%%
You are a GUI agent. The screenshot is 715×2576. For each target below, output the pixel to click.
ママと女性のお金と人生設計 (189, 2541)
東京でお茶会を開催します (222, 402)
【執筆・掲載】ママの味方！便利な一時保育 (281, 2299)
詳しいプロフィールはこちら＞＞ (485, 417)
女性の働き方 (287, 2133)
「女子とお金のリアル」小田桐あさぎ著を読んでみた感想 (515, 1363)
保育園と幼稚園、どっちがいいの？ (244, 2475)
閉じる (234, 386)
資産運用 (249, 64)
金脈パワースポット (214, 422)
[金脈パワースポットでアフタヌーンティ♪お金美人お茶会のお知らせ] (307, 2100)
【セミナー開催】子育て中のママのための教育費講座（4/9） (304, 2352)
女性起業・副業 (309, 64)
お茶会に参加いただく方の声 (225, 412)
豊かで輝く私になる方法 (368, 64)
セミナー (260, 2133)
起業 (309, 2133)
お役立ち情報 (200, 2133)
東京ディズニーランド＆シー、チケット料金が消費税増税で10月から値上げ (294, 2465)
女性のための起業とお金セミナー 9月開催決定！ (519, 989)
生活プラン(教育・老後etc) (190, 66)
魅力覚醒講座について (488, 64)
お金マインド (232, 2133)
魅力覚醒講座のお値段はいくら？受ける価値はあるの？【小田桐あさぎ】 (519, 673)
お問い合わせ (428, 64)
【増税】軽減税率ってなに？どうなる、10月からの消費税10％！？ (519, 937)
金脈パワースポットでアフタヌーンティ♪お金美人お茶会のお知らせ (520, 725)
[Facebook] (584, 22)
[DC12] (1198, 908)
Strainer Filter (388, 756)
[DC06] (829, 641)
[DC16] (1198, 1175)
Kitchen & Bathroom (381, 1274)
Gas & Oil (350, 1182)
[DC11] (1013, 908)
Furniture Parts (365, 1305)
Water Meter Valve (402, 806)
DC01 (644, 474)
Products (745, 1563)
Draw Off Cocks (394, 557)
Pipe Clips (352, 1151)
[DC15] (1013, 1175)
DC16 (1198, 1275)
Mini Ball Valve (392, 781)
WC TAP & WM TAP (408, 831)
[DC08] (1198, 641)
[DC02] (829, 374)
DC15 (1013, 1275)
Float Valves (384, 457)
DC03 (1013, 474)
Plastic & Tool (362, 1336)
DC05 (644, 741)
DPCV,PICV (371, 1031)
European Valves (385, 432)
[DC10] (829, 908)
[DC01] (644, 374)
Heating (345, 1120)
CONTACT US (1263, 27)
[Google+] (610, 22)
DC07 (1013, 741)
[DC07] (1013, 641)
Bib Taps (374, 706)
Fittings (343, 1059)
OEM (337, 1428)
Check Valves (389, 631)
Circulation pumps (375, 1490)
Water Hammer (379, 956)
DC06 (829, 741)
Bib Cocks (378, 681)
%%
§ Your goal: The first line of the records and every line down to the line with "[DC06] (829, 641)" must be quoted exactly; leave out all else.

§ Answer box:
You are a GUI agent. The screenshot is 715×2576. For each target below, output the pixel to click.
ママと女性のお金と人生設計 (189, 2541)
東京でお茶会を開催します (222, 402)
【執筆・掲載】ママの味方！便利な一時保育 (281, 2299)
詳しいプロフィールはこちら＞＞ (485, 417)
女性の働き方 (287, 2133)
「女子とお金のリアル」小田桐あさぎ著を読んでみた感想 (515, 1363)
保育園と幼稚園、どっちがいいの？ (244, 2475)
閉じる (234, 386)
資産運用 (249, 64)
金脈パワースポット (214, 422)
[金脈パワースポットでアフタヌーンティ♪お金美人お茶会のお知らせ] (307, 2100)
【セミナー開催】子育て中のママのための教育費講座（4/9） (304, 2352)
女性起業・副業 (309, 64)
お茶会に参加いただく方の声 (225, 412)
豊かで輝く私になる方法 (368, 64)
セミナー (260, 2133)
起業 (309, 2133)
お役立ち情報 (200, 2133)
東京ディズニーランド＆シー、チケット料金が消費税増税で10月から値上げ (294, 2465)
女性のための起業とお金セミナー 9月開催決定！ (519, 989)
生活プラン(教育・老後etc) (190, 66)
魅力覚醒講座について (488, 64)
お金マインド (232, 2133)
魅力覚醒講座のお値段はいくら？受ける価値はあるの？【小田桐あさぎ】 (519, 673)
お問い合わせ (428, 64)
【増税】軽減税率ってなに？どうなる、10月からの消費税10％！？ (519, 937)
金脈パワースポットでアフタヌーンティ♪お金美人お茶会のお知らせ (520, 725)
[Facebook] (584, 22)
[DC12] (1198, 908)
Strainer Filter (388, 756)
[DC06] (829, 641)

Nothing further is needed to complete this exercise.